Last week we began to explore how a range of social-networking technologies have emerged to meet this new desire.  The social network is essentially a device that builds on the processes of self-selection and personalization, placing the user at the center of his web-based world, filtering content and creating associations that reinforce the user’s sense of self. Following the Web 2.0 Summit, Facebook founder, Sean Parker relates his vision of the future of internet commerce and posits that very soon, if not already, information services (like Yahoo, Google, YouTube, MSN) will be outmoded by network services (like Twitter, Facebook, Ebay, Paypal)” as the core value of the internet. Sean says that “Collecting data is less important than connecting people.” and ” New economic value on the internet will not be generated by the search, but by the number of connections it generates”. In other words, it is not the content but the connections that count. Crowdsourcing and auto-generative processes that lend meaning generated by collective actions of individual users over the opinions of experts, has now become a new tool for the production of the museum experience.

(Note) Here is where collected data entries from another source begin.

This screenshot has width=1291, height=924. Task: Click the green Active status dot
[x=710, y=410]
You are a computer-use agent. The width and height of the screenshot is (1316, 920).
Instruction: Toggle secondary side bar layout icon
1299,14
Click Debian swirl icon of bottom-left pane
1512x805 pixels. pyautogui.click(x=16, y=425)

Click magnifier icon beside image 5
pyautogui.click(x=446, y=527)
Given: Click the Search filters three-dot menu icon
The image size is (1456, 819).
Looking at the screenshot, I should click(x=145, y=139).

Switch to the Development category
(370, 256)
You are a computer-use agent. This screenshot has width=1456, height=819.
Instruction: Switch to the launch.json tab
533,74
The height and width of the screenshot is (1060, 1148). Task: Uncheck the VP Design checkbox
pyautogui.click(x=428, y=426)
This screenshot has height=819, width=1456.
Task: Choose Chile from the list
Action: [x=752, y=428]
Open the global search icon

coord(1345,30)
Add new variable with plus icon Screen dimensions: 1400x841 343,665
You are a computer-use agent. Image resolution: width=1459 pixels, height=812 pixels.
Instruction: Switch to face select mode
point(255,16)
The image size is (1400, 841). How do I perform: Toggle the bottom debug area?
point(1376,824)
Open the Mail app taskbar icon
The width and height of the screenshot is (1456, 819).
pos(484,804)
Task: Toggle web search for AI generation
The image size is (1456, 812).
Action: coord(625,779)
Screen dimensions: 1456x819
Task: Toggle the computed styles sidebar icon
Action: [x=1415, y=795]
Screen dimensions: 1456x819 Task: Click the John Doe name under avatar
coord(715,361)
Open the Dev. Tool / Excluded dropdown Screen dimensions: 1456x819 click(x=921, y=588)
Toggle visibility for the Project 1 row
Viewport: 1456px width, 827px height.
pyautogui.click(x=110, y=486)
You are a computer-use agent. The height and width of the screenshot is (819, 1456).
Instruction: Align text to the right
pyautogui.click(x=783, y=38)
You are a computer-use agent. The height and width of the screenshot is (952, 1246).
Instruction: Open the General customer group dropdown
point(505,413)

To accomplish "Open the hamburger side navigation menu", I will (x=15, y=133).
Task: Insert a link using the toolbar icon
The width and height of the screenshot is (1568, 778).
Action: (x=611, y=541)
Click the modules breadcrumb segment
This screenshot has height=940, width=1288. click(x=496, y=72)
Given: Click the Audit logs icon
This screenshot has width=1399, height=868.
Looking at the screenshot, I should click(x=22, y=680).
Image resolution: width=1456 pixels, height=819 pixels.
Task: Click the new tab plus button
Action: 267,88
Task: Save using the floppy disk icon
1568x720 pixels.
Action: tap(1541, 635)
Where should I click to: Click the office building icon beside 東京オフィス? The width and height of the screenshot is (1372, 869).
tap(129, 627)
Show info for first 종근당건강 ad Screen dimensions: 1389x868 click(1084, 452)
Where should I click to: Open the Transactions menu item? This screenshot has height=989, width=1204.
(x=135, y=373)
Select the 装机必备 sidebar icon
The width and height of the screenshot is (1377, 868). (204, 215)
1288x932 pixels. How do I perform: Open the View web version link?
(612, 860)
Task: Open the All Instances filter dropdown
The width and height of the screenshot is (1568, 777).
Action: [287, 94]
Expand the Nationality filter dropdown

In The Wisdom of Crowds, James Surowiecki asserts that a diverse crowd is often wiser at making decisions than expert individuals. The Brooklyn Museum took this idea to heart when they ‘crowdsourced’ their recent exhibition titled Click.

pyramid_n

Illustration by Nina Simon (museumtwo.com)

Nina Simon writes extensively on this topic of museums and how they relate to Web 2.0 technologies and social participatory experiences. In her post titled Hierarchy of Social Participation, she created the above diagram that illustrates five potential levels of a museum’s engagement with visitors. These range from passive receptivity at the bottom (most museum experiences) to collective social engagement in the creation of the museum experience (few but a growing number of museums). You could say that these emergent museums are “under new management”… that of the visitor.

It is interesting to try to imagine a museum that has no authoritative voice, no scholarly enterprise at its core, and perhaps no content of its own. This kind of museum would simply provide the infrastructure and the interface to connect visitors in a creative and generative process that aggregates an ever-changing and collectively produced content. The process itself and the feeling of being connected to other people becomes the experience. One commenter on Nina’s site likened this highest level of creative participation to that of a rave party. The Brooklyn Museum is a rapidly emerging as a pioneer in this area of Museum 2.0 exploration. It is not surprising that they also have regular, late-night, public parties in their exhibition halls after the curators and collections managers go home.